# EXERCISE OBJECTIVE
Only a slice of the listing below is wanted. Retype the lines from the one containing "You are a GUI agent. The screenshot is 350×2576." through the one containing "Prev (288, 1750)", exactly, both ends included.

*** MATERIAL PROVIDED Section Begins ***

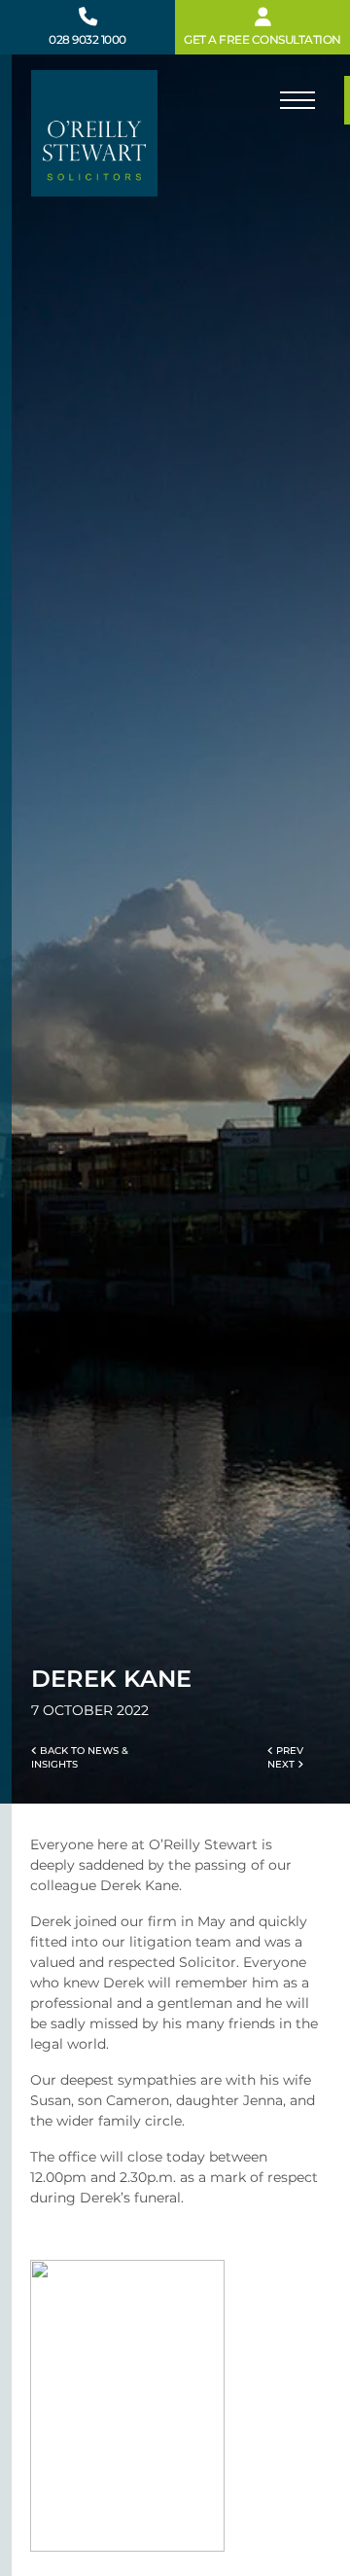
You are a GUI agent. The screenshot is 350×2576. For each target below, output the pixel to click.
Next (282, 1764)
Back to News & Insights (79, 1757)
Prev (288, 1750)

*** MATERIAL PROVIDED Section Ends ***
*** MATERIAL PROVIDED Section Begins ***

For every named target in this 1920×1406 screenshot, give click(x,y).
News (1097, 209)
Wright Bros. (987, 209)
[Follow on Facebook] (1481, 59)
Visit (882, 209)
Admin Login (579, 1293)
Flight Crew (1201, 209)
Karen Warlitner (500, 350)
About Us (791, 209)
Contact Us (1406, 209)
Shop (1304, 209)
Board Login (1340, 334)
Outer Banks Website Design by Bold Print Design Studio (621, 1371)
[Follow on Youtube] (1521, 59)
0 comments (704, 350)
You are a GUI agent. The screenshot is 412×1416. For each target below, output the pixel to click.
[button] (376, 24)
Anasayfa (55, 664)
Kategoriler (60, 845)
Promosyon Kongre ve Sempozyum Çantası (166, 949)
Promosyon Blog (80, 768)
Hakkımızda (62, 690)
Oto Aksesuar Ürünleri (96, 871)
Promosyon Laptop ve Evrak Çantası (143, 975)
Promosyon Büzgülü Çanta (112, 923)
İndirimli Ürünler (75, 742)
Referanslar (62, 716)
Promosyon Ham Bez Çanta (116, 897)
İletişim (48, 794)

*** MATERIAL PROVIDED Section Ends ***
*** MATERIAL PROVIDED Section Begins ***

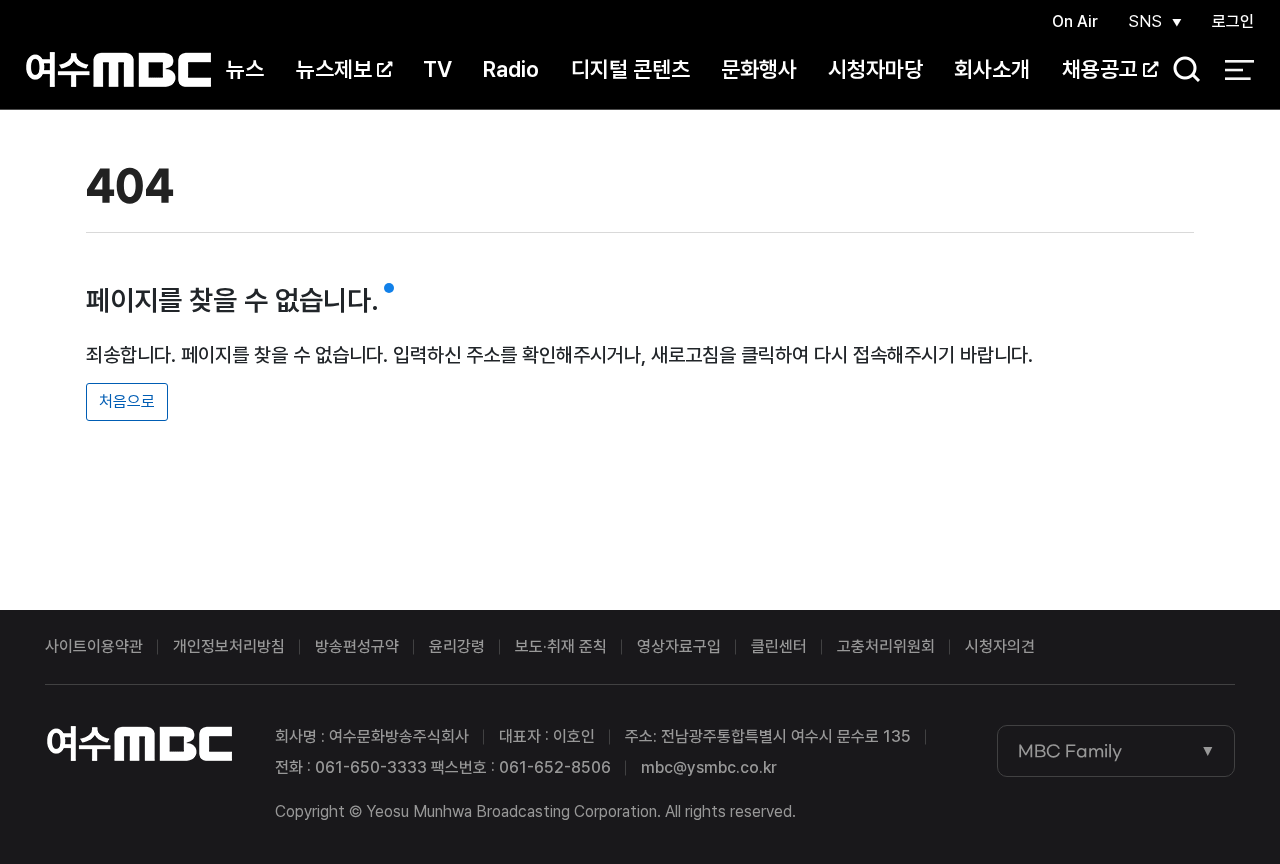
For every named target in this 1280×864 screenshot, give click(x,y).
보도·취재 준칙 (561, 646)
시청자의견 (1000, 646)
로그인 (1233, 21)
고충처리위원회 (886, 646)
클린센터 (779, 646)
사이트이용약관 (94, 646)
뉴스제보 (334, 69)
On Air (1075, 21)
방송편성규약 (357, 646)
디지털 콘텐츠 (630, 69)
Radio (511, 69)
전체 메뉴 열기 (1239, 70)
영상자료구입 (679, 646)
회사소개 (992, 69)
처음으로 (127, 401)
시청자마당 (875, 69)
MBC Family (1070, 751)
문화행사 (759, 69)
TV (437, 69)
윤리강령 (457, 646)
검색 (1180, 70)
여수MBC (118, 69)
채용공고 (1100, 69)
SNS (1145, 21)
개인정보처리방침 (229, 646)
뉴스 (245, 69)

*** MATERIAL PROVIDED Section Ends ***

# SOLUTION FOR THIS TASK
You are a GUI agent. The screenshot is 350×2576. For each target below, output the pixel to click.
Next (282, 1764)
Back to News & Insights (79, 1757)
Prev (288, 1750)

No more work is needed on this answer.